Someone said "should you be doing that?" about me picking up dd1 who was crying. Maybe I shouldn't but she'd fallen over and was upset. I'm her mummy and she needed a cuddle and top get to the car.
I swing from one side to the other. I get people at work doing the "should you be lifting that?" even light things, but where exactly is the person who's going to follow me around "doing things" for me?
Then my DH (who was having a stroppy day!) got stroppy because I didn't help him lift two big kids bikes out of the boot of his car. (In fairness I got them out when I got home, but I was having an apple at the time and I didn't think chain grease was one of my five a day) This is pg#3 for referance and I've been suffering ms so the novelty of this pg has run out for him!! Bless!
I'm trying to be sensible. Nothing too heavy. No stretching. Etc. I'm not allowed to lift a biro sometimes but when my strong arms are needed I'm "useful".

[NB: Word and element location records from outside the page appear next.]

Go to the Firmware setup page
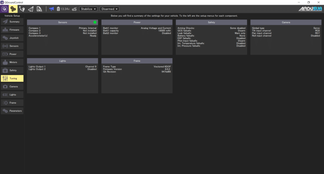This screenshot has height=174, width=324. [x=12, y=30]
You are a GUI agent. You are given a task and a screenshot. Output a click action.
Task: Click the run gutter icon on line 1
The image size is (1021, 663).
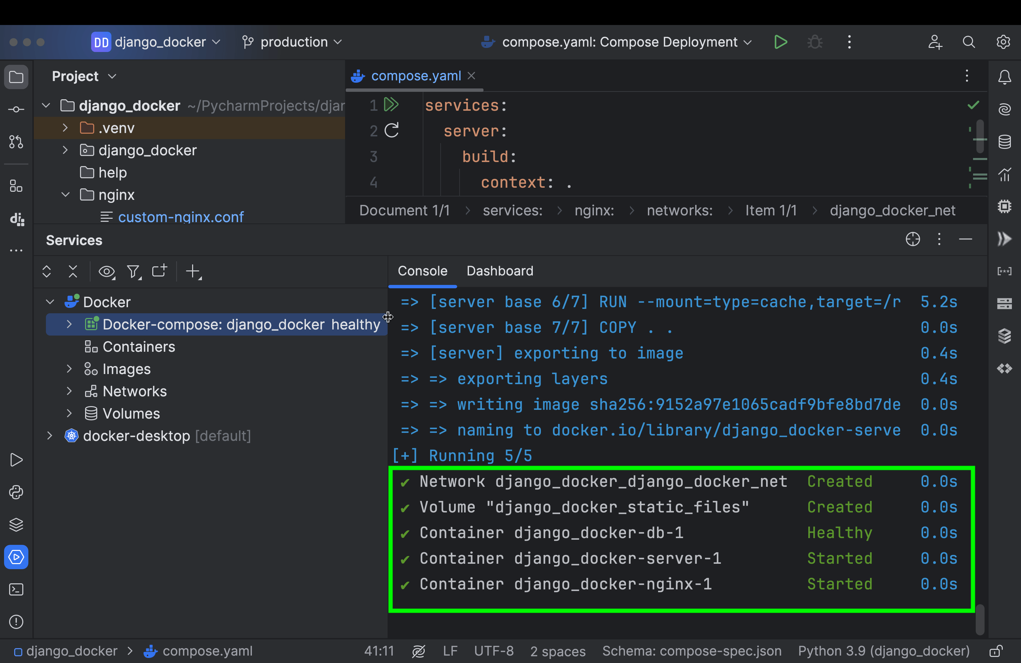click(x=391, y=105)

Since I became pregnant and before I knew, I've lifted wardrobes and huge wooden coffee tables on my own. Since finding out I'm pg, I've had to run up a hill to an A+E dept with a 5yr in my arms. What option do you have when your kid is injured??
I've had this off my stepfather and it's driving me absolutely spare lol. I'm not allowed to stand on a low stool to paint the top of the ceiling, and yet when I'm slayed down with lack of sleep and a bitchin' headcold he tosses some flu tablets my way (that he KNOWS I can't take) and then asks me to help clean the kitchen and take out the rubbish. I'm like HANG ON A MINUTE HERE! The double-standards are driving me round the bend, and it's almost funny in a way.
I've had to give up running as well, because my bump was far too big for me to continue safely - would have more-than-likely fallen over and hurt myself/the baby. So I miss that, it was my 25 minutes of me-time that I had every day. Just kind of stuck in the house now, living on Mumsnet and an old Game Boy colour...
Renaissance - My horse is still on long-term loan, but I'm riding a friends horse as often as we can get there. Feeling a lot better thank you! No income so can't afford driving lessons, but DP is teaching me. Trying to stay positive, now bump is bigger & can feel the baby moving has made me more positive about the whole thing. Drs have told me not to work, but not getting any benefits.
Thanks for remembering/caring!
today I was asked "should you be carrying those?" - it was two cups of tea!